Apart from the initial disclosures there are some details which have to be disclosed on a continuing basis in the annual report or financial results and they are:

  1. Details to be provided in the half-yearly and annual financial statements:
    1. Utilisation of the proceeds of the issue, as per the tracking done by the issuer using the internal process as disclosed in offer document/disclosure document. The utilisation of the proceeds shall be verified by the report of an external auditor, to verify the internal tracking method and the allocation of funds towards the project(s) and/or asset(s), from the proceeds of Green Debt Securities.
    2. Details of unutilized proceeds.
  2. Details to be provided in the annual report:
    1. List of project(s) and/or asset(s) to which proceeds of the Green Debt Securities have been allocated/invested including a brief description of such project(s) and/or asset(s) and the amounts disbursed. However, where confidentiality agreements limit the amount of detail that can be made available about specific project(s) and/or asset(s), information shall be presented about the areas in which such project(s) and/or asset(s) fall into.
    2. Qualitative performance indicators and, where feasible, quantitative performance measures of the environmental impact of the project(s) and/or asset(s). If the quantitative benefits/impact cannot be ascertained, then the said fact may be appropriately disclosed along with the reasons for non-ascertainment of the benefits/impact on the environment.
    3. Methods and the key underlying assumptions used in preparation of the performance indicators and metrics.

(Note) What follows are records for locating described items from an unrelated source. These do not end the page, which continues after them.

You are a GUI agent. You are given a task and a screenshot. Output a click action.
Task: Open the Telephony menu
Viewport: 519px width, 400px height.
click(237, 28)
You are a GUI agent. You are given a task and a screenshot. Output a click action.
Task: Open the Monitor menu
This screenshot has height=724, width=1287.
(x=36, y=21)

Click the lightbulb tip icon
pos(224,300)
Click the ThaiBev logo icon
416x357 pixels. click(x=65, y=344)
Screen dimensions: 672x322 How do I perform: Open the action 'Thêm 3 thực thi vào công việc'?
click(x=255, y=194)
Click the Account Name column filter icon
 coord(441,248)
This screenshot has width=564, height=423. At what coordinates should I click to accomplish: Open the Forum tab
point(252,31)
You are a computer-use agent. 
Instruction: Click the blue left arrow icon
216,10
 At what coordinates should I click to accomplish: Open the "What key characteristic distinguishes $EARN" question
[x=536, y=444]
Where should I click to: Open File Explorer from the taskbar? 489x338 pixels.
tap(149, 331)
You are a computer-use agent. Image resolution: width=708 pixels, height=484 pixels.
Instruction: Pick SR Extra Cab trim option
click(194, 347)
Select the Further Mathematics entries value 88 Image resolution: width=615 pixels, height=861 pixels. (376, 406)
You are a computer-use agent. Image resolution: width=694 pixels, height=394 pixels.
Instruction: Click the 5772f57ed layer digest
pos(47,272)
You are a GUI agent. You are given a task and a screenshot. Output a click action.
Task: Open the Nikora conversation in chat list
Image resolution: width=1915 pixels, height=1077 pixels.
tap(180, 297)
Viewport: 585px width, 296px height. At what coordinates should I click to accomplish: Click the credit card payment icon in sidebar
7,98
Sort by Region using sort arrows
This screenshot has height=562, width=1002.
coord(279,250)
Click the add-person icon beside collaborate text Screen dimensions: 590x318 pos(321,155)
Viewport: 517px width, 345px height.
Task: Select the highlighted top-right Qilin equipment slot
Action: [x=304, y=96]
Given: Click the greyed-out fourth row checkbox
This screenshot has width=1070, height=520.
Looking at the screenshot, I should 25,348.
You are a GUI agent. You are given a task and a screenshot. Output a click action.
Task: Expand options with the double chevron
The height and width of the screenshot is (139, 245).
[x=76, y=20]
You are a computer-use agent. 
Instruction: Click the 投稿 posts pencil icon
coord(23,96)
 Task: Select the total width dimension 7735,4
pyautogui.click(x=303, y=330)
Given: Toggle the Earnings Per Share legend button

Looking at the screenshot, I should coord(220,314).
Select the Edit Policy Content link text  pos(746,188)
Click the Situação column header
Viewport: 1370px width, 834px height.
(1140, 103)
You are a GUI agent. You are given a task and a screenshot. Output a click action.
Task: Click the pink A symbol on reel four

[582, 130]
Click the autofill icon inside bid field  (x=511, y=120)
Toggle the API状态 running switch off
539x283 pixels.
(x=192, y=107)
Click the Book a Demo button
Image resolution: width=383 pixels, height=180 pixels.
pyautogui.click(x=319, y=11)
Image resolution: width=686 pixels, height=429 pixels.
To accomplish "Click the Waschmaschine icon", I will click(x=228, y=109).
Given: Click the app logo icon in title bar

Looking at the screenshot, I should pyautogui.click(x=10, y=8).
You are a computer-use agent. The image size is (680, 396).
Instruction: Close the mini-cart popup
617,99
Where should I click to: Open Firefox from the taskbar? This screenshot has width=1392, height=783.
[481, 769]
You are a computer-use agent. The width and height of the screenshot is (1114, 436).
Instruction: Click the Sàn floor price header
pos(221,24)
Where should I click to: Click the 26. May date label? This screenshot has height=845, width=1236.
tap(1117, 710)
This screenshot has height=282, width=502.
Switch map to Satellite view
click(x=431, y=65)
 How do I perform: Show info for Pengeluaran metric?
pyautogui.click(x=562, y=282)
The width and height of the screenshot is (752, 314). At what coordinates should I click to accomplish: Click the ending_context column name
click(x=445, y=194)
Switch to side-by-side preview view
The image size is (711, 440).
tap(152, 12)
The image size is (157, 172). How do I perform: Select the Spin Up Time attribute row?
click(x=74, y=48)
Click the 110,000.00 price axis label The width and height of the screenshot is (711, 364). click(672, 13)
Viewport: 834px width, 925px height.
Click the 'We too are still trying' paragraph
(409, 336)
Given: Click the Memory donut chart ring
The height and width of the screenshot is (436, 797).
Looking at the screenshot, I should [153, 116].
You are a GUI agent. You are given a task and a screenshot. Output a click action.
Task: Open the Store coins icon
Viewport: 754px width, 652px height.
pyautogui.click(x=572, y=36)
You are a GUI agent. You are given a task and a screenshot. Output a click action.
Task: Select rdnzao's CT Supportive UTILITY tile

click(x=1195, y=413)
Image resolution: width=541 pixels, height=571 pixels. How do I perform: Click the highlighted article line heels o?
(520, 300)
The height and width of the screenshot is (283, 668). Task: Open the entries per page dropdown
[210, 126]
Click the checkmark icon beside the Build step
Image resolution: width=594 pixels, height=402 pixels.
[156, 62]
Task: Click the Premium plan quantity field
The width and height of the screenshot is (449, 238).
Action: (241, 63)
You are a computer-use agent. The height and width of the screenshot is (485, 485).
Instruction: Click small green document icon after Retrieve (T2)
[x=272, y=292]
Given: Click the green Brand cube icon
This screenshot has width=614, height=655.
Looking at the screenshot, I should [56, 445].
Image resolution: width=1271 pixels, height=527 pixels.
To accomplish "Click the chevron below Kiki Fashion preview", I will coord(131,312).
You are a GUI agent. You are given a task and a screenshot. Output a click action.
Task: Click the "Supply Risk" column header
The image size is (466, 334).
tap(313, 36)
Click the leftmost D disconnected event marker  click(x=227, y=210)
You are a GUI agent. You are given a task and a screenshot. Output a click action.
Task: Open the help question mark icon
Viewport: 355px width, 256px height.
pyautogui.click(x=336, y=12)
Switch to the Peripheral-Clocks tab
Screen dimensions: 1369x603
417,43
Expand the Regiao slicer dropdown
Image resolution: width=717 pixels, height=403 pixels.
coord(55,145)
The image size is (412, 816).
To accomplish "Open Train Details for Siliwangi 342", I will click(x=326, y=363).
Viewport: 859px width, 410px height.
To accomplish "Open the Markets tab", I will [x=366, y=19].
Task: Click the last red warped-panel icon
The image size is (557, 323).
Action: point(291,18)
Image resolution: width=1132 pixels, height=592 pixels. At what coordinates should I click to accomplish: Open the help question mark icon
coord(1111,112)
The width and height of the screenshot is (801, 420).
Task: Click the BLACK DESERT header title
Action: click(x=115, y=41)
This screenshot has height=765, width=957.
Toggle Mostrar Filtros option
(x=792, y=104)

In addition to the above, if the issuer of the Green Debt Securities or any agent appointed by the issuer follows any globally accepted standards, then such shall also have to be disclosed in the offer document of the securities.

Responsibilities of the issuer

In addition to the responsibilities entrusted on the issuer of debt securities under SEBI (ILDS) Regulations, the following additional responsibilities have been entrusted upon the issuers of Green Debt Securities under the Circular:

  1. The issuer must maintain a decision-making process which it uses to determine the continuing eligibility of the project(s) and/or asset(s), which would include, without limitation, a statement on the environmental objectives of the Green Debt Securities and a process to determine whether the project(s) and/or asset(s) meet the eligibility requirements.
  2. The issuer must ensure that all project(s) and/or asset(s) funded by the proceeds of Green Debt Securities, meet the documented objectives of Green Debt Securities.
  3. The issuer utilise the proceeds only for the stated purpose, as disclosed in the offer document.

These responsibilities are also in line with the responsibilities entrusted upon the issuers of Green Bonds or Climate Bonds internationally, either directly or indirectly, under the Climate Bonds Standards.


India is one of popular markets when it comes to issuance of Green Bonds. It featured in the 7th position in terms of issuances in 2016 with issuance of USD 2.7 billion, behind United States, France, China, Germany, Netherlands and Sweden. The future prospects of Green Bonds in India also seems bright, considering the ambitious target set by India’s Intended Nationally Determined Contribution (INDC) for achieving climate change object and funding requirement of USD 2.5 trillion that is envisaged by INDC for meeting the desired objectives. On such pretext, some definitive guidelines will certainly do a world of good for the issuers in the country.